When Cooking with Wine is good

You can add wine any time you want a brighter flavor in a dish, not just when the recipe says to. For example, you’re making some gravy for a meatloaf or some steaks you’ve cooked. Adding a bit of wine after you’ve made your roux  (check out the How to Make Gravy post here) will make your gravy taste rich and lively rather than just okay. Say you’ve fried that steak or pork chop and you want to get all those tasty stuck on bits up. Pour in some wine, maybe a quarter to half a cup and bring it to a boil, then scrape all those bits up. It’s a technique called de-glazing and it’s wonderful for making sauces and gravies, plus it makes your pan a lot easier to clean. Once you’ve cooked your wine for a bit, you can add some butter or cream or even just some extra broth (beef broth for beef or pork, chicken broth for chicken or even fish, although there is such a thing as fish stock or broth, too). Reduce it by boiling it down a bit, and bingo, you have sauce.

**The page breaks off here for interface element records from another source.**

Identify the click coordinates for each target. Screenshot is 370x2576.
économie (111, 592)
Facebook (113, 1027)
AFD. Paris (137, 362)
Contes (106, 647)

Another time you want to add wine is when you’re making a stew or a braise. In two classic French recipes, you add a whole bottle or two to braise the meat – coq au vin (chicken) and boeuf bourguignon (beef). Braising is cooking meat or vegetables at low heat for a long time with liquid in the bottom of the pan, as opposed to submerging them in liquid and cooking on low heat for a long time, which is stew. You may not want to go as far as using a whole bottle of wine, but even a half cup or so will add a lot of flavor.

The trick to remember is that the less time you’ll be cooking the dish or sauce, the less wine you want to use. Wines, especially dry red wines, can be pretty strongly flavored. It’s one of our mantras, right? You can always add more, you can’t add less.

When Not to Add Wine

Basically, you don’t generally want to add wine to anything that is already pretty acidic. I once made the mistake of adding white wine to a chicken picatta sauce, which already has lemon juice in it. That was a bit on the tart side. Tomatoes also have a fair amount of acid in them, so unless I’m making a tomato-based sauce that’s going to cook for several hours, I’ve stopped adding wine. Instead, I add vodka, and boy, does that kick up the flavor.

So go ahead and experiment and see what happens. You might even have a glass to drink while you finish dinner. It’s one of the things that makes cooking with wine fun.